- _PARTS OF THE EXERCISE_
(a) In the article on the Times Square machete attack, where did Bickford check in on December 29?
(b) Rewrite the article on the Times Square machete attack from "According to multiple law enforcement sources, the" up to and including "the diary’s contents.", replacing "burial" with "funeral".

- _SUPPLIED PASSAGE_
▬▬▬

Investigators have found a diary they believe belongs to the suspect in the attack on three police officers outside Times Square on New Year’s Eve. It ends with a last will and testament.
According to multiple law enforcement sources, the last entry, dated December 31, begins with, “This will likely be my last entry,” and goes on to leave instructions on how to divide the author’s belongings among his family and instructions for his burial, according to sources familiar with the diary’s contents.
Bickford, the 19-year-old being held by New York City police as a suspect in the machete attack against the officers, was already on the FBI’s terrorist watch list. He was interviewed by agents in Maine in mid-December after he said he wanted to travel overseas to help fellow Muslims. He indicated that he was willing to die for his religion, according to multiple law enforcement sources.
Bickford’s mother and grandmother, distraught because he repeatedly expressed his desire to travel to Afghanistan to join the Taliban, reported this to the Wells, Maine, police department out of concern for him on December 10, the sources said.
When the FBI opened its wider investigation, they placed him on a terrorist watch list, according to sources. Because the Taliban is not designated a foreign terrorist entity, planning to travel to Afghanistan to join the group does not constitute the federal crime of “attempted material support of a terrorist group.”
Multiple law enforcement sources told CNN that Bickford traveled to New York via Amtrak, so once again he escaped any possible scrutiny as those travels would not have tripped any watch list databases.
His original destination was Miami, the sources said, but he stopped in New York and checked in at the Grand Hotel near the Bowery in Manhattan on December 29. He checked out on New Year’s Eve with all his luggage before allegedly conducting the Times Square machete attack, the sources said.
Just after 10 p.m. he went to the Times Square checkpoint at West 52nd Street and 8th Avenue where officers would check bags for weapons or suspicious items, NYPD Police Commissioner Keechant Sewell and police said.
Bickford pulled out a machete, striking one officer with the blade and another officer in the head with the handle before swinging the blade at a third officer, who then shot him in the shoulder, according to the sources and the NYPD.
The diary expressed his desire to join the Taliban and was found in a bag he discarded before carrying out the attack, according to sources.
Bickford remains in custody and under police guard at Bellevue Hospital, where he is being treated for a gunshot wound to the shoulder sustained during the attack, sources said.
The three officers – injured at one of New York’s most high-profile events just a day after their department had warned of an “ISIS-Aligned” video calling for “Lone Offender Attacks” – have all been treated and released, according to the New York Police Department.
On Sunday, federal authorities from the United States Attorney’s Office for the Southern District of New York, and the Manhattan District Attorney’s Office were discussing whether to charge Bickford federally or under state law or both in relation to the attack, the sources said.

▬▬▬

- _SUPPLIED DATA_
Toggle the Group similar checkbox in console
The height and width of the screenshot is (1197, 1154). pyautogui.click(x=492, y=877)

▬▬▬

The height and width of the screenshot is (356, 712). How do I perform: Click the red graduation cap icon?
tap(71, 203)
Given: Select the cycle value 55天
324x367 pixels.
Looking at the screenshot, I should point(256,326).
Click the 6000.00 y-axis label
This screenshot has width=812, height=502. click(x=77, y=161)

▬▬▬

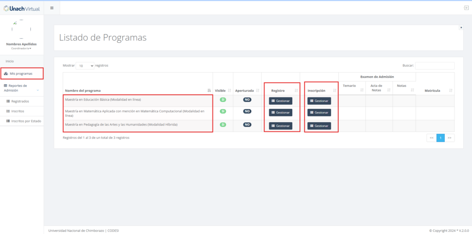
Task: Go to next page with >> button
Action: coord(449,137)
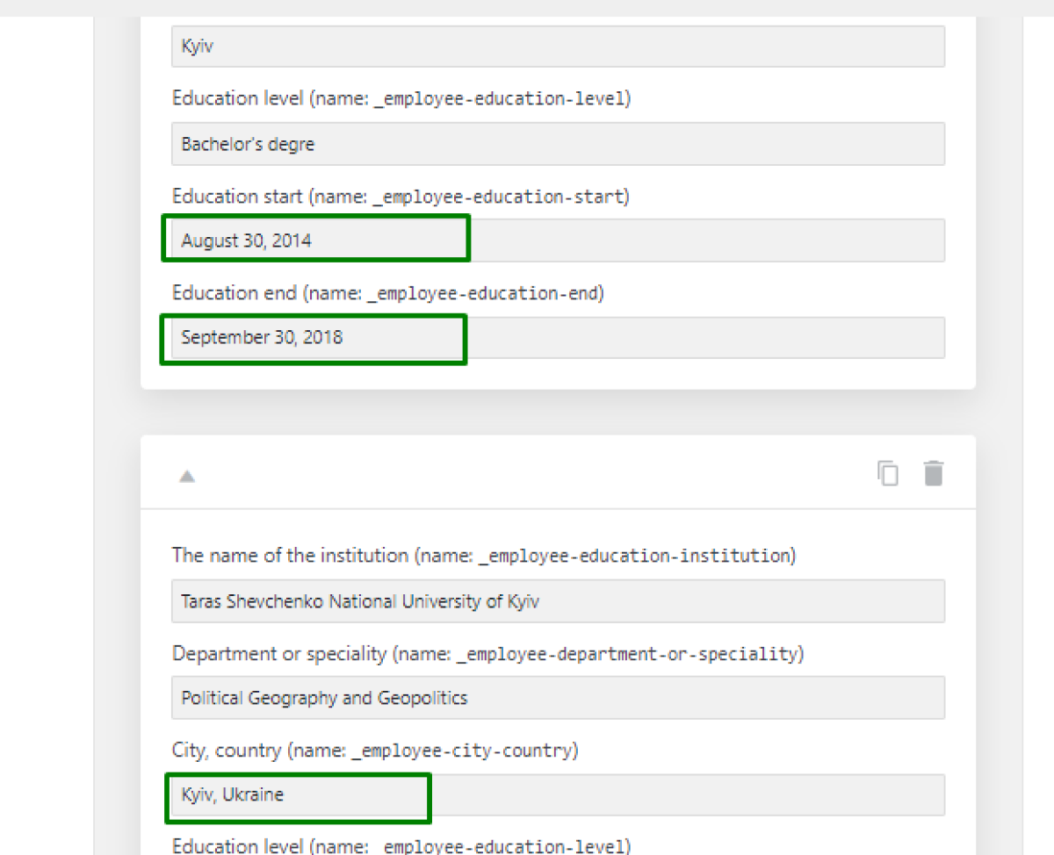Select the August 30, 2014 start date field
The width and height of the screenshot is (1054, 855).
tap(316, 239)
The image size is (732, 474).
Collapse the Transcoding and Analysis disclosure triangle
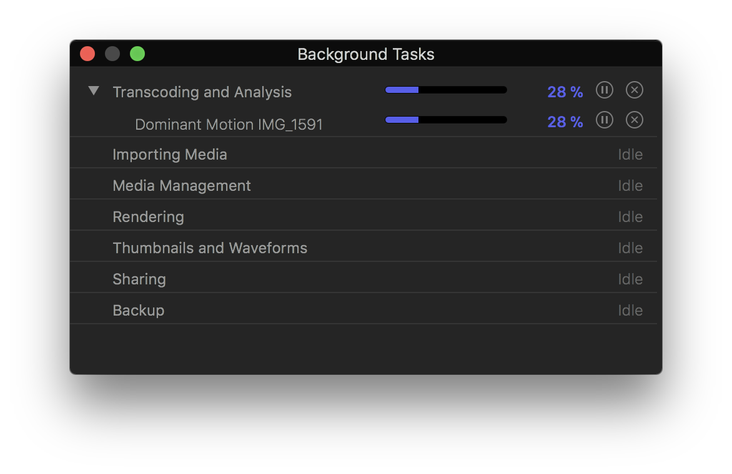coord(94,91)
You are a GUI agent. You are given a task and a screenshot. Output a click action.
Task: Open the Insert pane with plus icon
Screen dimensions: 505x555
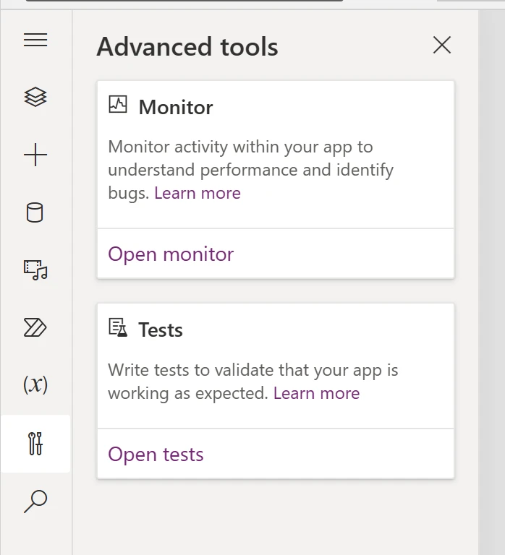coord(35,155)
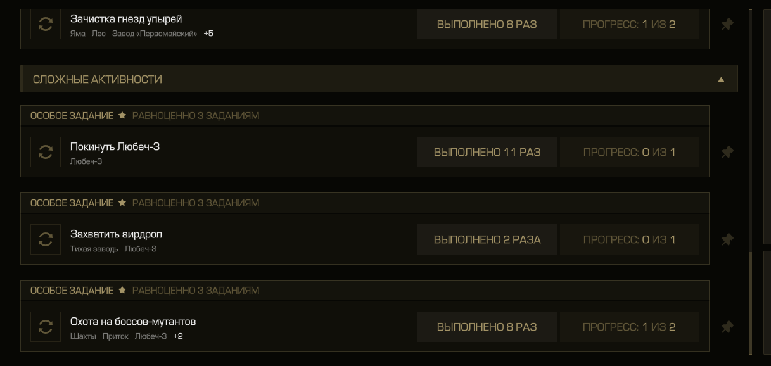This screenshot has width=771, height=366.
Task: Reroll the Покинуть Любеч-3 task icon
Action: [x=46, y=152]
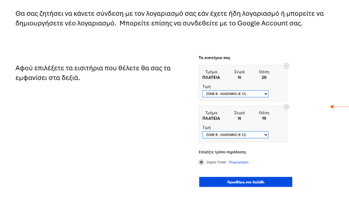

▬▬▬

- _ANSWERS IN ORDER_
(a) He checked in at the Grand Hotel near the Bowery in Manhattan.

(b)
According to multiple law enforcement sources, the last entry, dated December 31, begins with, “This will likely be my last entry,” and goes on to leave instructions on how to divide the author’s belongings among his family and instructions for his funeral, according to sources familiar with the diary’s contents.